EXERCISE INPUT:

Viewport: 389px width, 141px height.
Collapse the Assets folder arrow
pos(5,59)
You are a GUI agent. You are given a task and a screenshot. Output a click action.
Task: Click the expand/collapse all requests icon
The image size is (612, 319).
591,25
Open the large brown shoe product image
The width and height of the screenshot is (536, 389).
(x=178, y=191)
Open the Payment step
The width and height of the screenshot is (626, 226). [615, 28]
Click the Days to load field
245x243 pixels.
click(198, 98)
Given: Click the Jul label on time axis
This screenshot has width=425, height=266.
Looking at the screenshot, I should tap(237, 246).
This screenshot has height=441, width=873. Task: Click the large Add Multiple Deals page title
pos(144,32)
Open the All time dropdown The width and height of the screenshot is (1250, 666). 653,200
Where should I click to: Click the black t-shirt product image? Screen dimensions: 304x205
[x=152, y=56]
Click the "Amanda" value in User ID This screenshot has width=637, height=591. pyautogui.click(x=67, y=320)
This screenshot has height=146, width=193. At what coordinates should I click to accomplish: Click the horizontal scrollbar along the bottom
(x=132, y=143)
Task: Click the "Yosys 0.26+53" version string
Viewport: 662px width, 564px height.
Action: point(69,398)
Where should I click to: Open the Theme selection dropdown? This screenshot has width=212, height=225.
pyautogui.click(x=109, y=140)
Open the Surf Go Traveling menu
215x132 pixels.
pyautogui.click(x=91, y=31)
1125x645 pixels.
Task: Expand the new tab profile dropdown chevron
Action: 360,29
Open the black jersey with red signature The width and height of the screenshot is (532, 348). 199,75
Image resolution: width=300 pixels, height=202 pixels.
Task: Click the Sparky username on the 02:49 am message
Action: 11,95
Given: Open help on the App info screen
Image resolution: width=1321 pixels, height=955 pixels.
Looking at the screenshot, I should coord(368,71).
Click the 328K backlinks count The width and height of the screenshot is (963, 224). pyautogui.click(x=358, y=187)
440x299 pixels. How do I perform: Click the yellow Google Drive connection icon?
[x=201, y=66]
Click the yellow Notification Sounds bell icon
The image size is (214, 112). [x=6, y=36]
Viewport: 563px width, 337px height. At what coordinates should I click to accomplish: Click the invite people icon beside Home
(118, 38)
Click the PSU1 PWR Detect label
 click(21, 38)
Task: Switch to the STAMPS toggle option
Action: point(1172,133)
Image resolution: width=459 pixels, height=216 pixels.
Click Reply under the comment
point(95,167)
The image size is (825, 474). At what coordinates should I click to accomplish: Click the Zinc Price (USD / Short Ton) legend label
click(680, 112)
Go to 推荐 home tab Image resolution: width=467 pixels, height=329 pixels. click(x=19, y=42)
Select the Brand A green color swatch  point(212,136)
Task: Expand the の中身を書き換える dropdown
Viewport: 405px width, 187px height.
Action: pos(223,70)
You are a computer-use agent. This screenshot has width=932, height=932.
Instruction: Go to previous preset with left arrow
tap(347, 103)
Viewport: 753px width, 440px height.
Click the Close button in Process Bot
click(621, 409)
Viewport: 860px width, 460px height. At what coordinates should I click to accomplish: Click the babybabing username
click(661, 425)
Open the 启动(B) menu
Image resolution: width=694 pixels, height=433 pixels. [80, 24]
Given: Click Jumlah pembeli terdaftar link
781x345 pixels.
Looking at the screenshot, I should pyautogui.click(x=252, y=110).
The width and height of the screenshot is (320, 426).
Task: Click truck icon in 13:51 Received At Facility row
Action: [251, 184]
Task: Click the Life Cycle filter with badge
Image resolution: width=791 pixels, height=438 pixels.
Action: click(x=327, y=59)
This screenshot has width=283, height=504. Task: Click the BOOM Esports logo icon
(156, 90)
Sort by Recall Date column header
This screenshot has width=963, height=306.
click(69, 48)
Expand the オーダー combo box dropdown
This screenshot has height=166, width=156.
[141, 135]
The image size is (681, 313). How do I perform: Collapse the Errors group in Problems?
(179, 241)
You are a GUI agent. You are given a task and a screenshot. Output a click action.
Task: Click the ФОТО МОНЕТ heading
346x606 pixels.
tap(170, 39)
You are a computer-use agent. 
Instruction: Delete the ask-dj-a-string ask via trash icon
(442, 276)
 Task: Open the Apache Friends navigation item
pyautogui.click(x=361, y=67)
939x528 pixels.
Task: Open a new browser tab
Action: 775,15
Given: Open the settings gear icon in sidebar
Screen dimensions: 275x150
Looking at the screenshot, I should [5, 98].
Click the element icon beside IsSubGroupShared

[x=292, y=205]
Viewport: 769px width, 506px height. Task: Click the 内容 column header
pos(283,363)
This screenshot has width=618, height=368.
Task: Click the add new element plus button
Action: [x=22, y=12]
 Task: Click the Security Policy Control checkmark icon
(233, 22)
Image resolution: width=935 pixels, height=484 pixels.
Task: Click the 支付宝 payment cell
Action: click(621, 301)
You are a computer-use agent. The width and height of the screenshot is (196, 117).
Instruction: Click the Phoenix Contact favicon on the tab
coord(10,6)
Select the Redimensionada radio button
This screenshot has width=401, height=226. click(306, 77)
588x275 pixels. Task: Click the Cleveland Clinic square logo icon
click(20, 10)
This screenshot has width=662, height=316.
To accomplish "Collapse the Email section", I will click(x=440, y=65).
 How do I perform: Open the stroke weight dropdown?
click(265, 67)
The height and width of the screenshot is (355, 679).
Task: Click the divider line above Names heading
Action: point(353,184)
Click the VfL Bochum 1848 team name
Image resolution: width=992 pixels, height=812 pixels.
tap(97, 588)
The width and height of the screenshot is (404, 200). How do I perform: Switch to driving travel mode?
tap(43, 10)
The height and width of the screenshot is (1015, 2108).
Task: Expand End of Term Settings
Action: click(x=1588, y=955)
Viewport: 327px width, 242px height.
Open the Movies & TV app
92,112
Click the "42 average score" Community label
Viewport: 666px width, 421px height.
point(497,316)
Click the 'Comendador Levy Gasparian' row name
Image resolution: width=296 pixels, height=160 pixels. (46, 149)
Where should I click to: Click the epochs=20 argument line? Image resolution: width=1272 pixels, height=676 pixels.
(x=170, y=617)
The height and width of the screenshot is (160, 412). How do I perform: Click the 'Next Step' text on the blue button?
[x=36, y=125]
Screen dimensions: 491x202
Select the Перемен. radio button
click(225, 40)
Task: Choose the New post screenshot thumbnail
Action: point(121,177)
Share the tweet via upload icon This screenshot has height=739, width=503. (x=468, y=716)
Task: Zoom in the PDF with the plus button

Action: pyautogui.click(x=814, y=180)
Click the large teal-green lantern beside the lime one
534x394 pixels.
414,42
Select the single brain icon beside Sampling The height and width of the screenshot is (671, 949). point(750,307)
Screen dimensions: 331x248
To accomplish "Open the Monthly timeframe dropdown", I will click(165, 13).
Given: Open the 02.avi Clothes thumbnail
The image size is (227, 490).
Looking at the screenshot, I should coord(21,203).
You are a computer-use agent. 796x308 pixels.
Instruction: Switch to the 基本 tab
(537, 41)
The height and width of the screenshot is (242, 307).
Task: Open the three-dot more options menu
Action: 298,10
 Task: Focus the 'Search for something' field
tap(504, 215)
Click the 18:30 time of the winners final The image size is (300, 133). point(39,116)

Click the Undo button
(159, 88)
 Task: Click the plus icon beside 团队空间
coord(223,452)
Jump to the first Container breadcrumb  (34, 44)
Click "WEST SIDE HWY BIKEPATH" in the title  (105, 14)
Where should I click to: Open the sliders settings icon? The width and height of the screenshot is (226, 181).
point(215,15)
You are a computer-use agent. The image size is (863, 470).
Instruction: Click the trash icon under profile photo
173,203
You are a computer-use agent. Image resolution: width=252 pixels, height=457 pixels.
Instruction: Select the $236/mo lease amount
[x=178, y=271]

PROBLEM DESCRIPTION:
If the word "will" is on a line above, return that line.

EXERCISE RESPONSE:
To accomplish "Collapse the Email section", I will click(x=440, y=65).
To accomplish "Open the Monthly timeframe dropdown", I will click(165, 13).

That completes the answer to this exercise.